I must respectfully disagree. I’m confident we won’t see a robust direct web page import in Scrivener 3, and I don’t consider that a shortcoming. For Scrivener to process a modern web page with its scripts, cookies, ads, adbugs and endless scrolls, it would have to become a browser in its own right, and that is simply not its remit. I think users will obtain better results by deploying their browsers to save research pages to local files, and dragging those into Scrivener. The MHTML format is preferable to the PDF because the text will zoom and wrap to fit in Scrivener’s editor pane.
Microsoft’s Chromium-based Edge browser has MHTML as an option under Save As. For Chrome, the capability is buried; try the instructions at the site below to enable:
Important note: Use file extension .MHT, not the default .MHTML for your single page web file. Scrivener will not recognize it otherwise.
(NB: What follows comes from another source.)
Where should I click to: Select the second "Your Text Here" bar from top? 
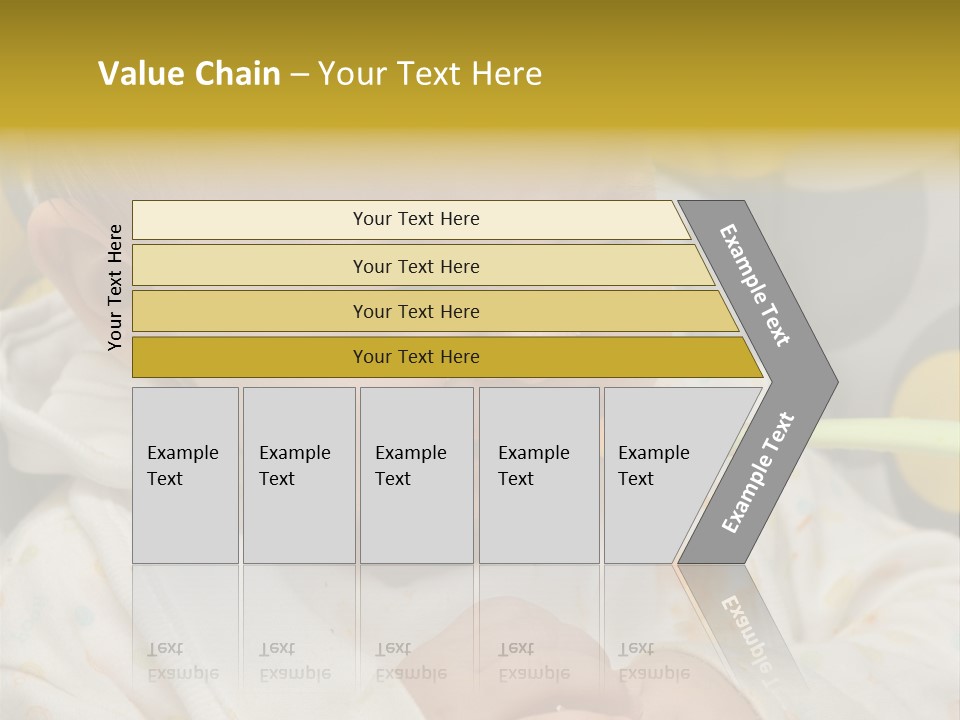click(416, 266)
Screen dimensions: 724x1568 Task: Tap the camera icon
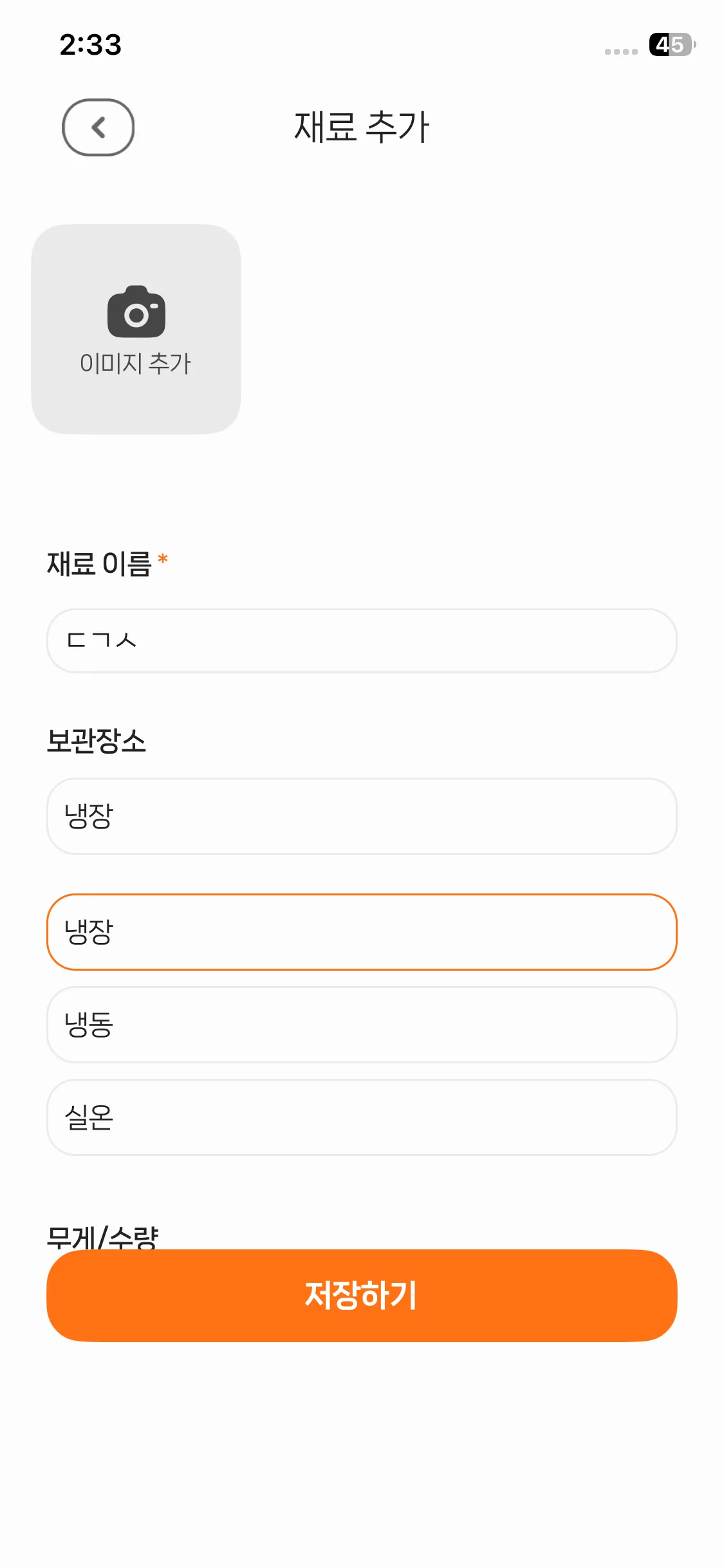coord(136,312)
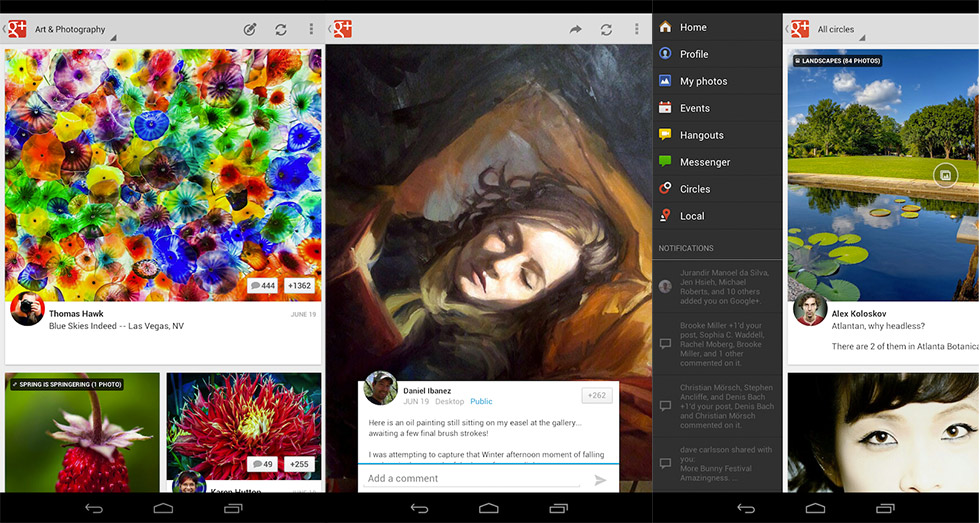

Import the MHT file by dragging it into your binder, or by File > Import > Files.
(These suggestions apply to Version: 188.8.131.52 Beta (735337) 64-bit - 06 Nov 2019.)
Good Luck – Jerome
Just to clarify, do you mean Edge as generally available in all Windows 10 builds, or the specific new Edge-built-on-Chromium which is in open beta but has not yet been generally released, and is not yet slated to replace the normal edge until some future Windows 10 feature update?
The reason I ask for clarification is that Edge as shipped by default on Windows 10 is not built on the Chromium engine; that’s a separate project Microsoft is doing. Folks should understand if they need to download and install the Edge Chromium beta, and all of the supporting pros/cons that entails. I’ve been using it as my main browser since it was still dev channel only and have been pretty thrilled with it – being able to load most Chrome plug-ins has been really nice – but it’s not a 100% replacement for Edge yet.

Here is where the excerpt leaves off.